Molly Worthen in Slate does a workmanlike job of setting forth a point that isn't really new but is rarely so well documented: women are natural conservatives. Well: if not "women," per se, then (quoting Worthen) "flinty working women," as exemplified here by Michele Bachmann and Sarah Palin, with a lineage that goes straight back to Phyllis Schlafly (who, I am somewhat surprised to learn, is still mixing it up). All of which supports an intuition I've tried to articulate for a long time: women live in a world of maintenance, where there is a premium on continuity and order, and little or no enthusiasm for discontinuous risk.
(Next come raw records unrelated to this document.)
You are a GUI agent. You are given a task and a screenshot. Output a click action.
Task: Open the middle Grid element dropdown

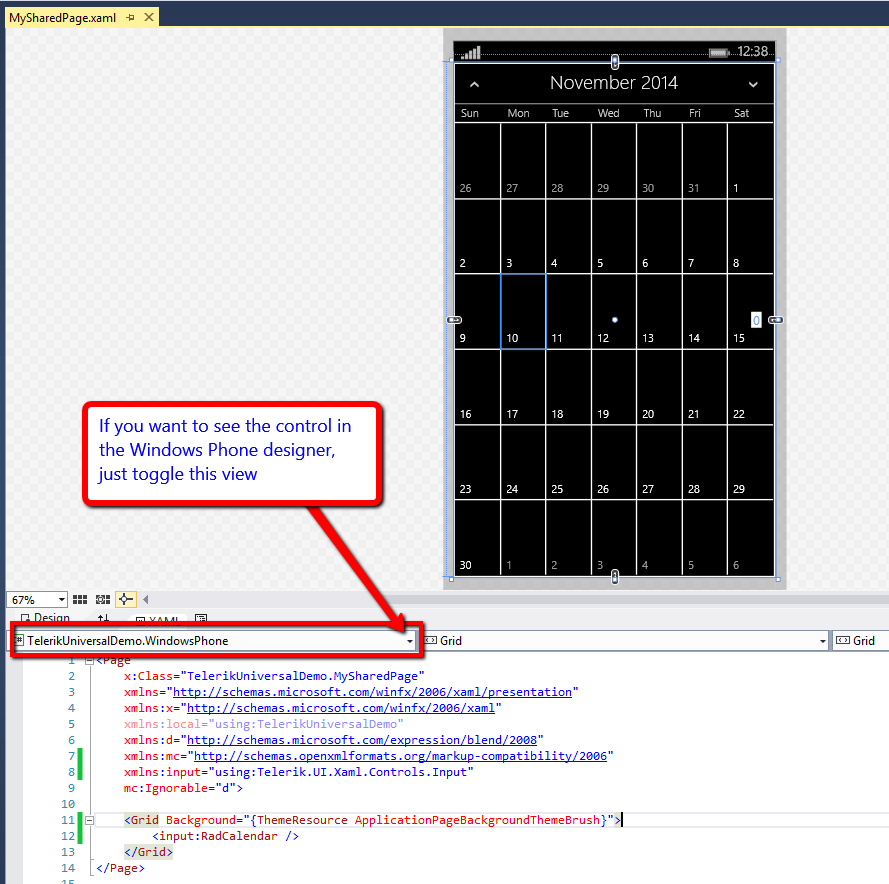[823, 641]
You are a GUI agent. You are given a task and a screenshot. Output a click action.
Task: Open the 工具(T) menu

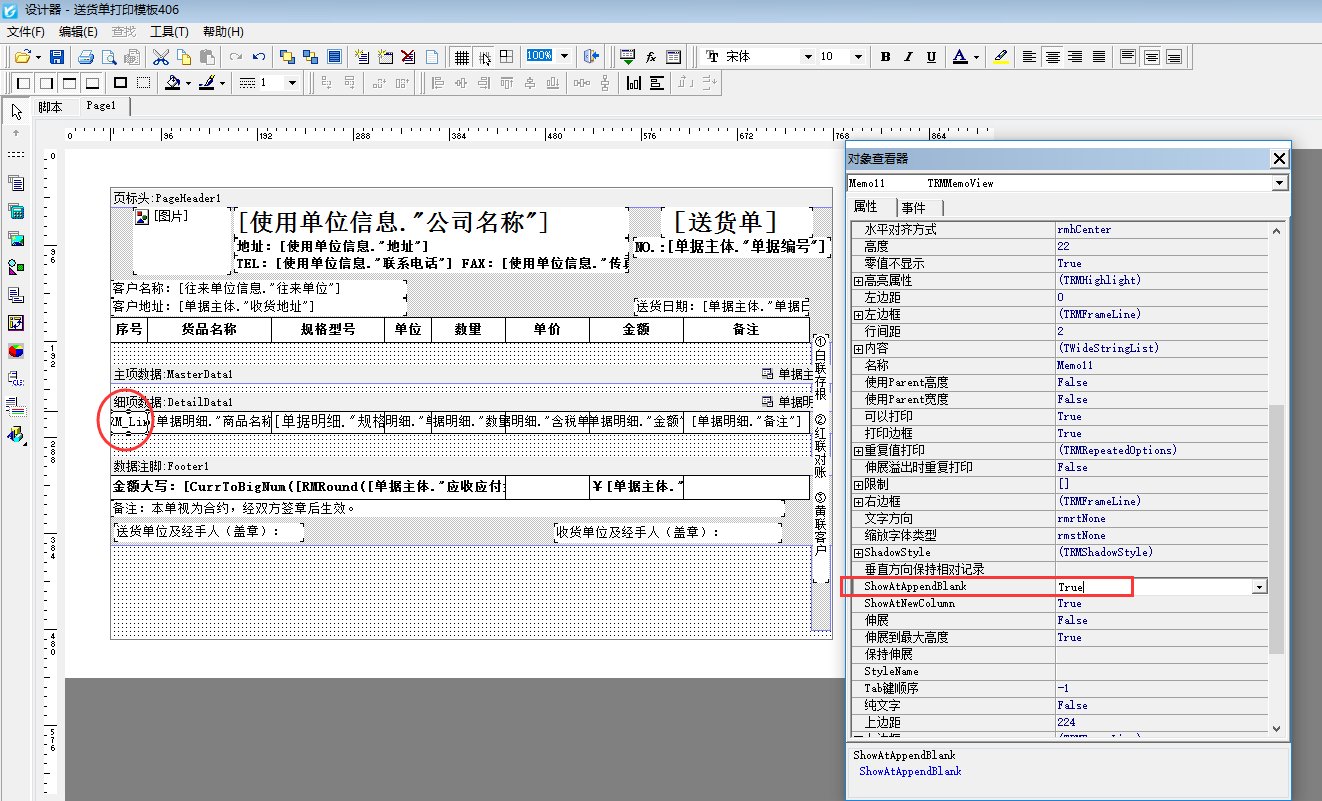coord(168,32)
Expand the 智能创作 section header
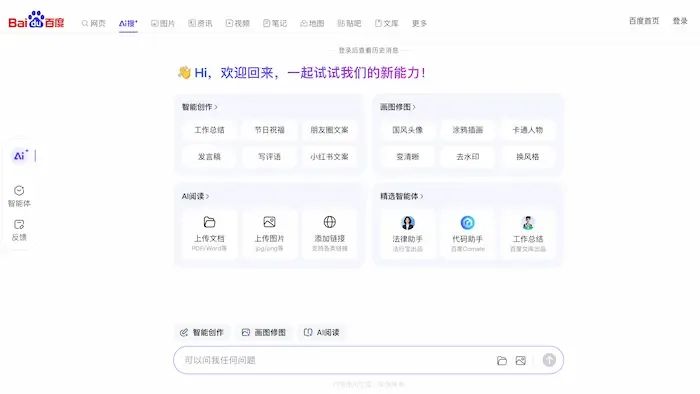Screen dimensions: 700x394 point(200,107)
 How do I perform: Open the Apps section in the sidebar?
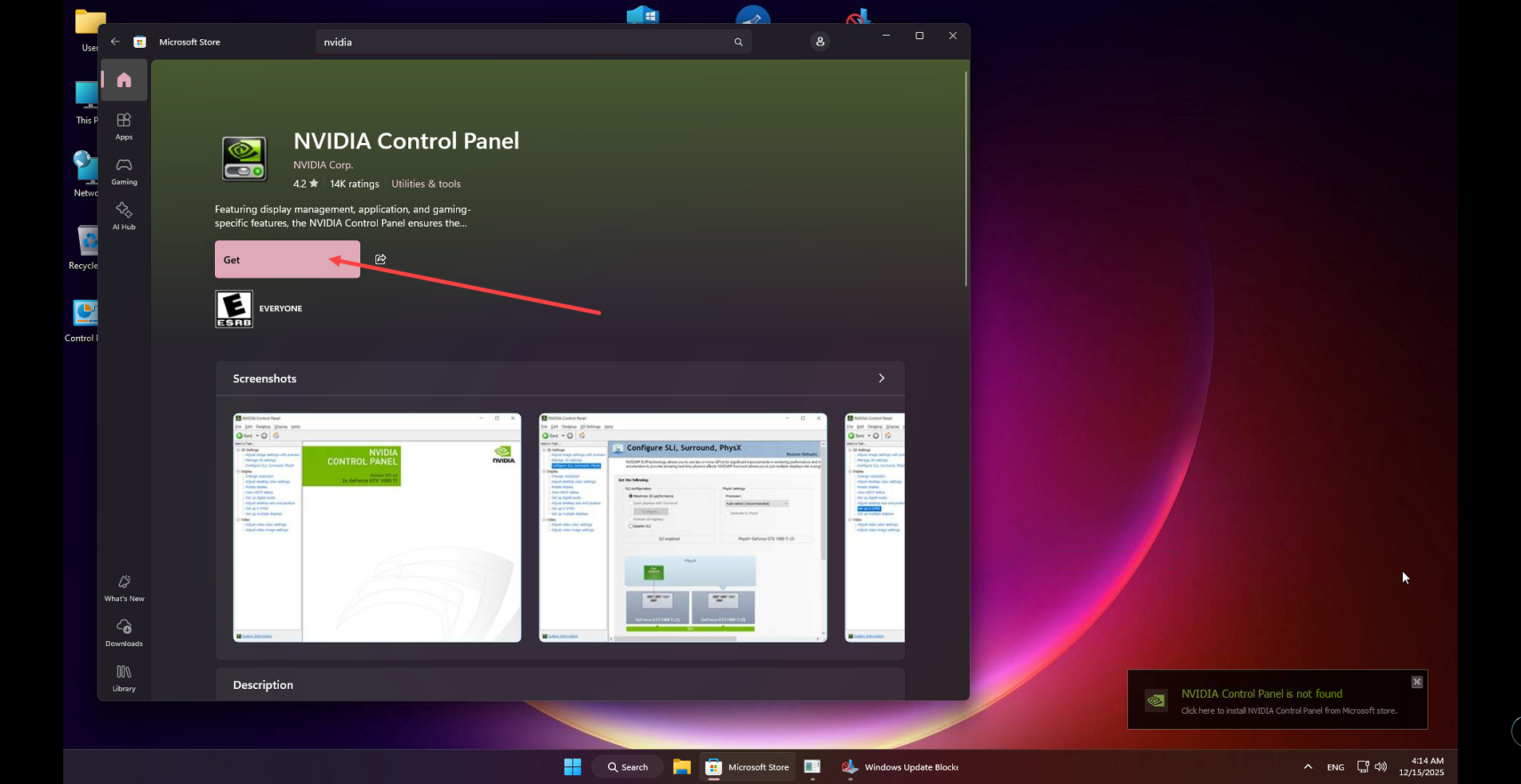(x=124, y=126)
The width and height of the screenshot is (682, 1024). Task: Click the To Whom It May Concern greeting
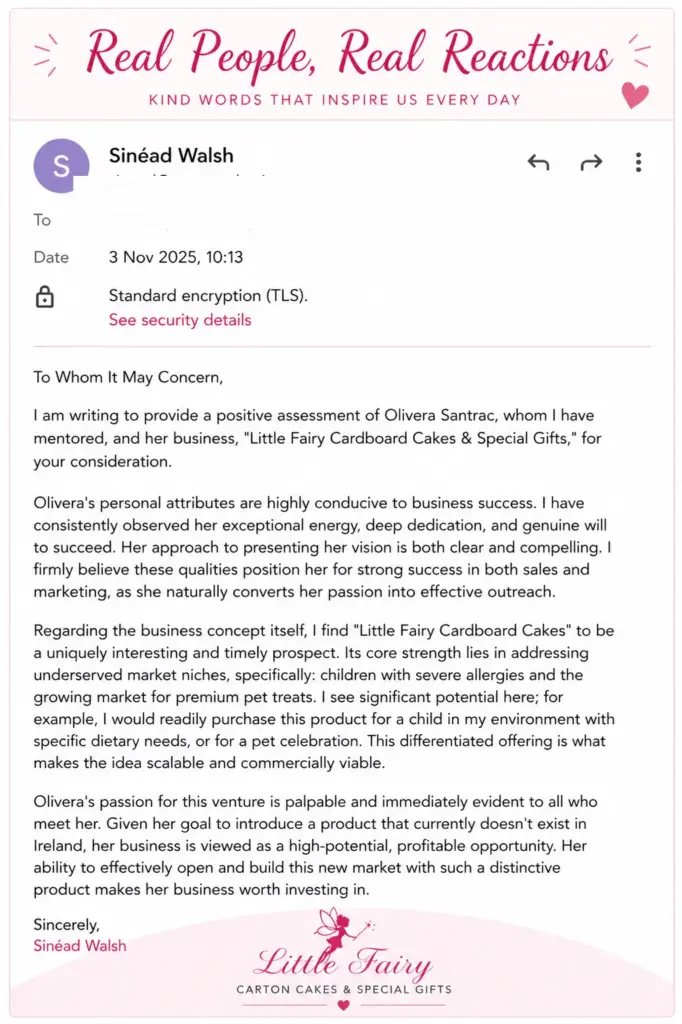point(128,377)
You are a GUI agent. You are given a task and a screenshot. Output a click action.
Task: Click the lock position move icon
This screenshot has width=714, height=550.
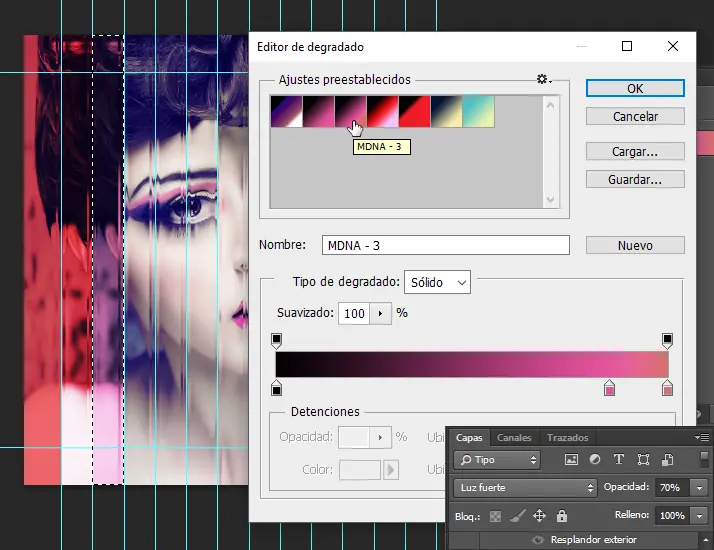click(x=540, y=516)
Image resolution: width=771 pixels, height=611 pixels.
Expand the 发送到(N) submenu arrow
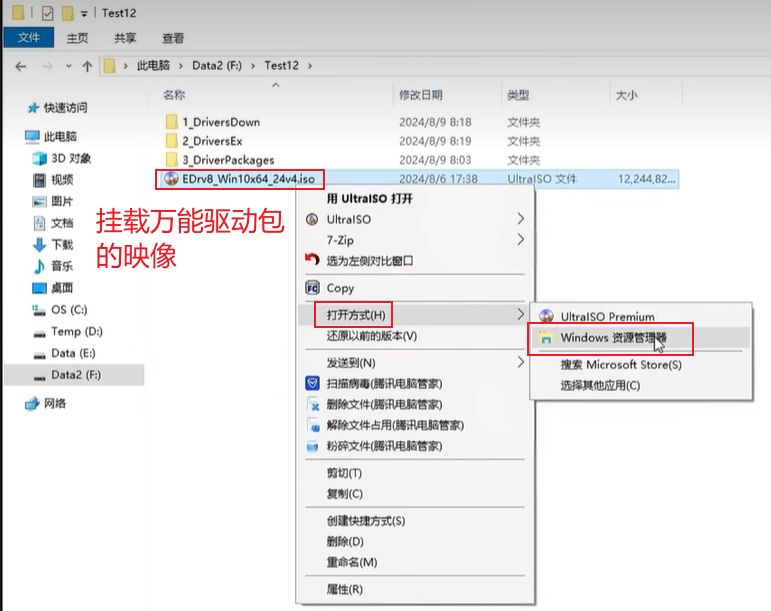tap(520, 362)
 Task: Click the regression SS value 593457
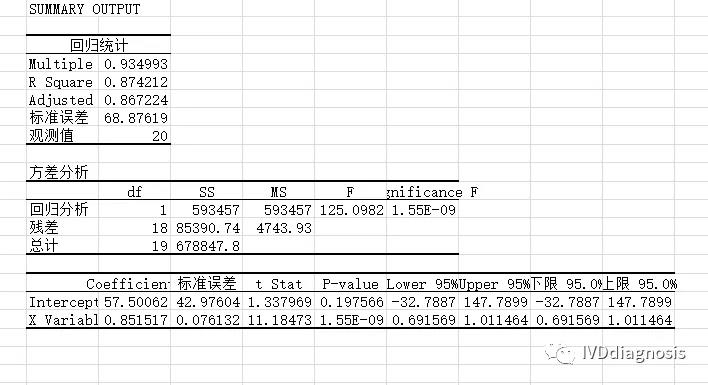click(x=216, y=210)
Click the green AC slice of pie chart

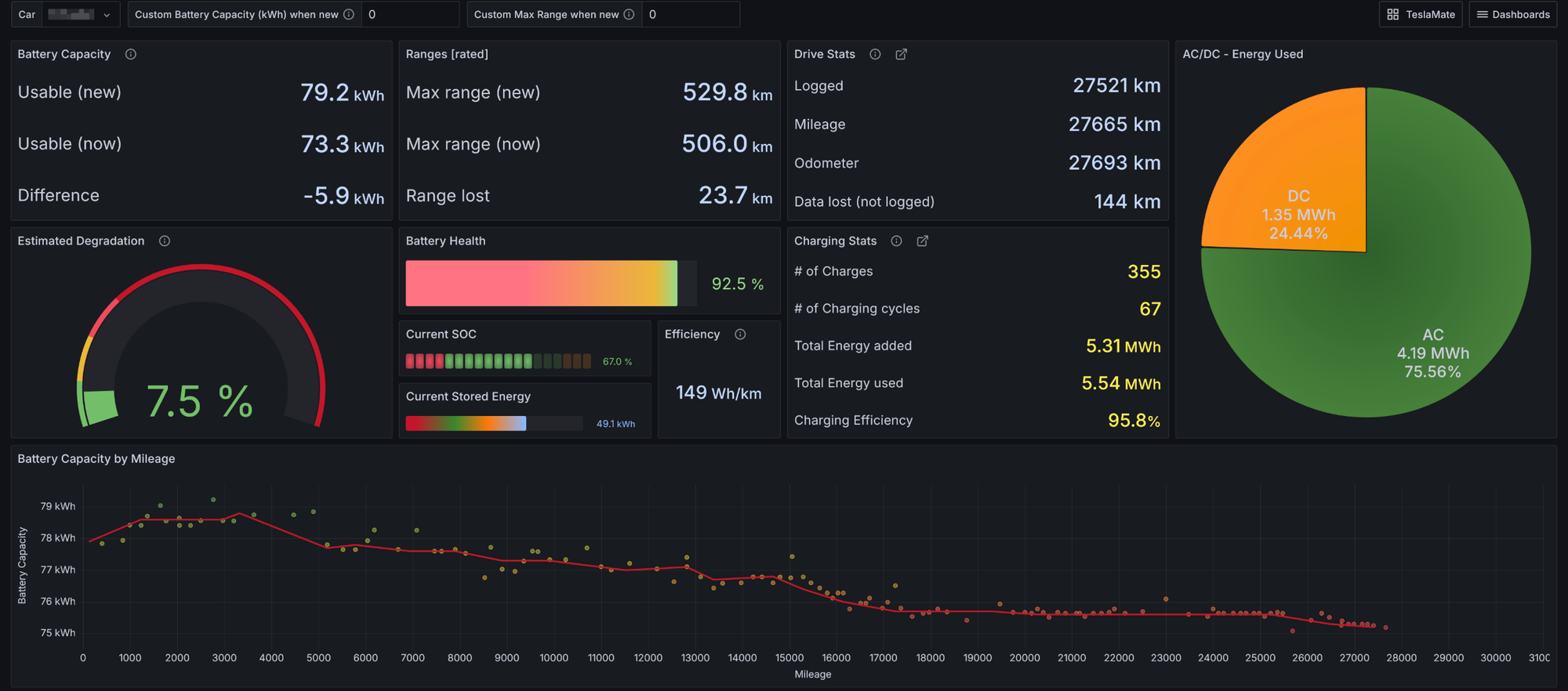(x=1411, y=313)
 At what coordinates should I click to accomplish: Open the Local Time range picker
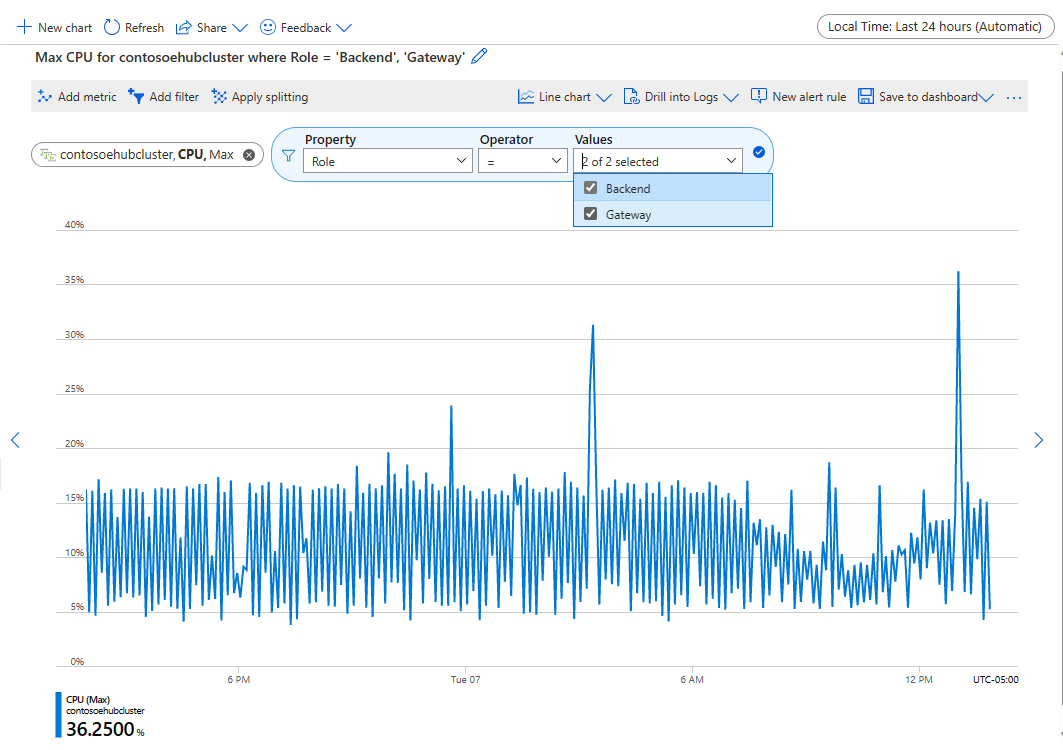pos(934,27)
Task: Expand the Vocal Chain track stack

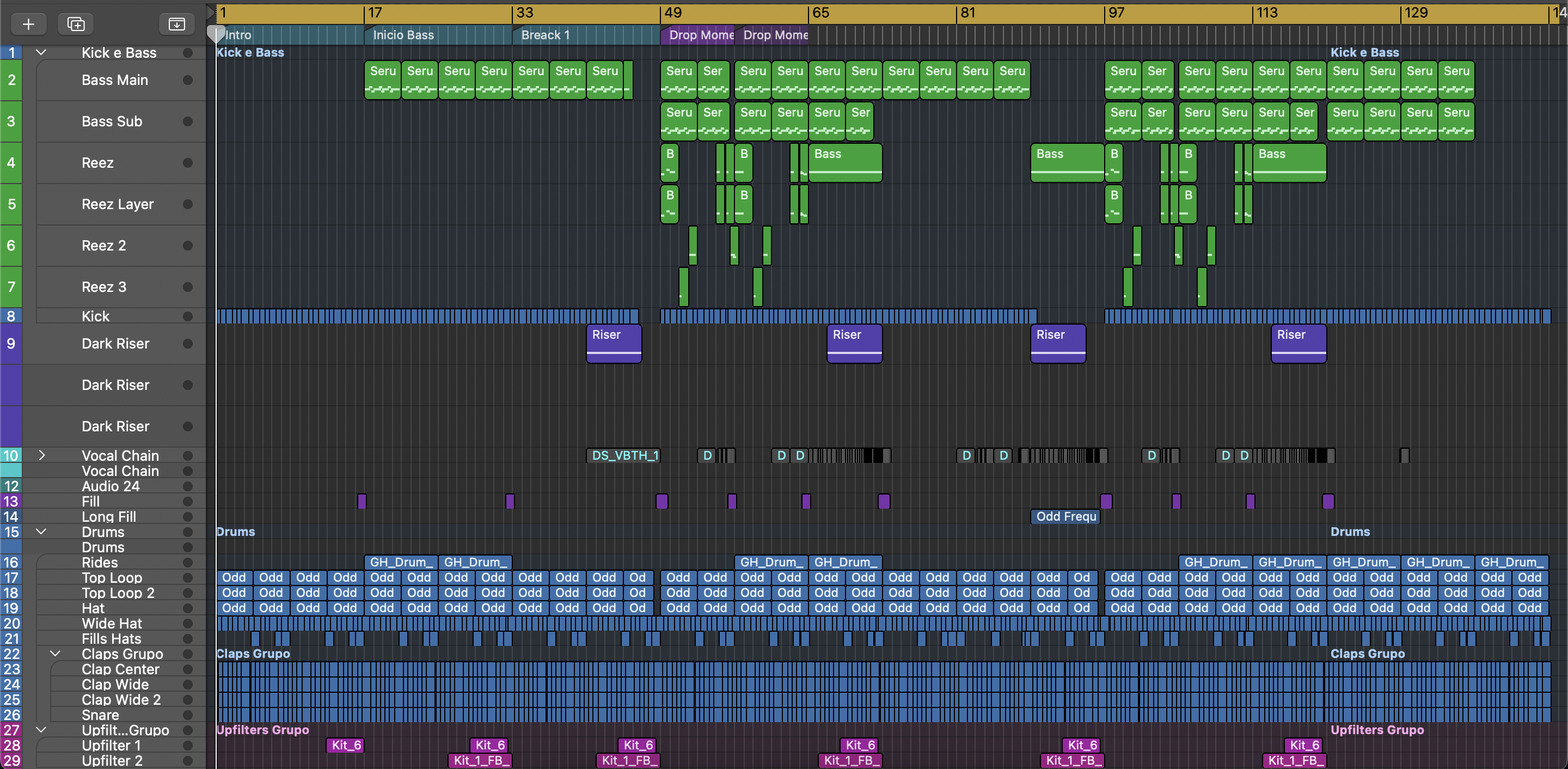Action: pyautogui.click(x=41, y=455)
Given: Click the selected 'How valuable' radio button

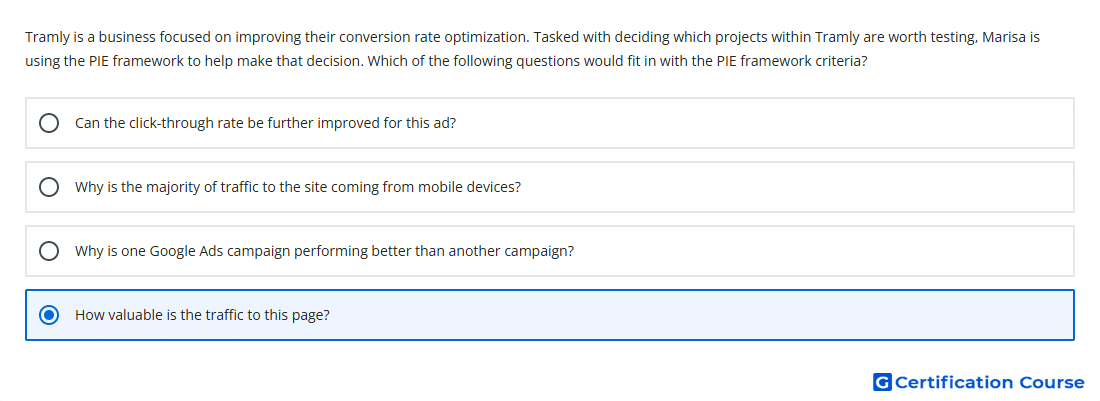Looking at the screenshot, I should (x=49, y=315).
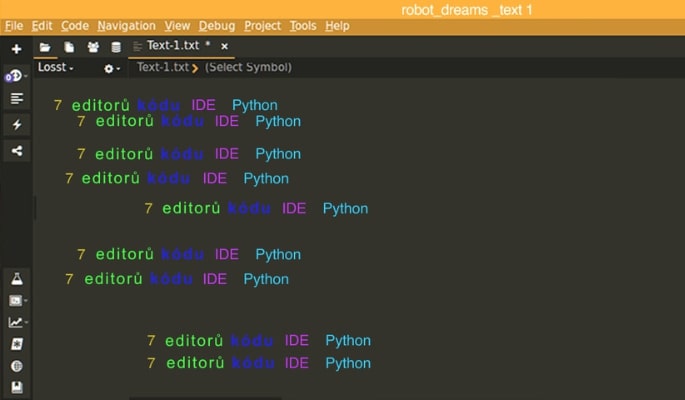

It is men, after all, who ride the rails or spend two years before the mast or make war on Lesser Breeds before the law . I think Worthen is also talking about married women, who do, after all work, and may, perhaps, qualify as "flinty." At any rate that seems to me part of the point: women end up holding it all together, including that lunkhead of a husband (think Marcus Bachmann, think Todd Palin)--or is it the point that we are all lunkheads?
Like I say, I can hear a coherent story here. Look,we work hard,we hold it all together, our lives have meaning. It's in many ways an appealing story, with one glaring reservation. That is: the whole enterprise seems to me to be driven by a head of anger as strong and forceful as a steam boiler. I can't believe it is all the fault of the (alleged) crime of Obamacare, and apparently it cannot be ascribed to the lunkhead husband. So where, exactly, does all that anger come from?
Update: Have been advised I use the word "lunkhead" too often. Okay, Doofus. And, Scrooge, it may not be what Orwell meant, but it's what I mean.